As anticipated, 2013 has been the start of a steep deceleration in growth in Venezuela's construction industry. We are now estimating a contraction of 3.9% for the year, and we believe negative growth will persist through to 2015 (-2.1% in 2014, and -0.6%
in 2015). A slimming project pipeline in the infrastructure sector, partly due to growing fiscal pressure on the government, will see current major projects draw to a close with few new on the horizon. Growth is also being eroded by a scarcity of inputs and high costs. However, we anticipate that the government will continue to prioritise social spending programmes including the Great Housing Mission (GMVV).
Full Report Details at
- www.fastmr.com/prod/760721_venezuela_infrastructure_report_2014. ..
Key updates from our 2014 outlook:
* Extremely high inflation in the construction sector will persist. For the first ten months of 2013, construction industry inflation has averaged 40%, hitting 67% in October 2013. High costs are related to a scarcity of inputs. Capacity utilisation at the country's steel and cement plants is very low, leading to a shortage in basic building materials. A shortage, combined with expensive imports, is eroding real growth, but driving a substantial expansion in nominal industry value - leading to a distortion in industry data. We are factoring in above 20% inflation through to 2017.
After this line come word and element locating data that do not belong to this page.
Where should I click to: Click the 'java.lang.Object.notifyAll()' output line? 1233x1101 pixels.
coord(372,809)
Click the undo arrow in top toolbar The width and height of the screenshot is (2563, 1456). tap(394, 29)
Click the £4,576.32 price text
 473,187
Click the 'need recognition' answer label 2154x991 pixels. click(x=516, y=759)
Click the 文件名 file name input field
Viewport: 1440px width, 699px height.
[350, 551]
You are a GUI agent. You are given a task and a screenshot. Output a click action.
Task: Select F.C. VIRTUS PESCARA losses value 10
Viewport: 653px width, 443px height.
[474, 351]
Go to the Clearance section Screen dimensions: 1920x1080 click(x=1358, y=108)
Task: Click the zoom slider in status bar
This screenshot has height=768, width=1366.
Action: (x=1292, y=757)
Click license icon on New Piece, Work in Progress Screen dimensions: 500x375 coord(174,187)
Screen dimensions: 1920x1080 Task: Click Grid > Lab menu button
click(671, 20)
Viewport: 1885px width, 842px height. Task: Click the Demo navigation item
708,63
* Our muted outlook for the economic and political environment in Venezuela is weighing on our expectation of both government ability to invest in infrastructure and private investment into the sector. Recent elections affording President Nicolas Maduro greater security of leadership will ensure Chavez era policies will continue until at least 2014 (when a midterm vote is possible, but unlikely) and most likely through to the next presidential election in 2016. Consequently, we do not see scope for a broad based recovery in the political or economic environment, weighing on investment potential in the infrastructure and construction sector.
* The Great Housing Mission (GMVV) is expected to continue despite higher costs and government fiscal constraints. Launched in May 2011, the GMVV hopes to build three million houses by 2019. Momentum seems to have continued over 2013, with the secondary target of 500,000 homes in 32 months met. Maduro has illustrated a continued commitment to the GMVV as an important policy, and whilst the elections are behind him, we believe it will remain a priority of government spending. Indeed, although we anticipate that fiscal consolidation will be necessary as government revenues becoming increasingly constrained, we think it likely that high profile social spending programmes such as the GMVV will be ring fenced.
* The government's Railway Development Plan is seeing billions of dollars invested into new railway projects. However, many of these projects are drawing to a close, and no new projects have been awarded in the last 12 months. Consequently, we do not expect major infrastructure projects to sustain construction activity over the medium term. The largest rail project is the US$7.5bn project being built by China Railway Engineering. The 468km rail line will link Anaco, in Anzoategui and Tinaco in Cojedes. Also under construction is the EUR3.3bn Puerto Cabello - La Encrucijada railway line, which was 67% complete as of September 2012. The railway is being built by Impregilo and Ghella, and is due to be completed in 2014. The consortium is also building two new lines between the cities of San Juan de Los Morros and San Fernando de Apure, and the cities of Chaguaramas and Cabruta.
* We see a similar picture with power investments, with few new major projects in the pipeline. However, we do expect a steadier stream of lower cost investments, especially in the T&D sector, to continue, given the frequency of power cuts over the past 12 months. The largest project under construction is the US$6.6bn Tocoma hydropower project (also known as Manuel Piar), which will have a capacity of 2,160MW.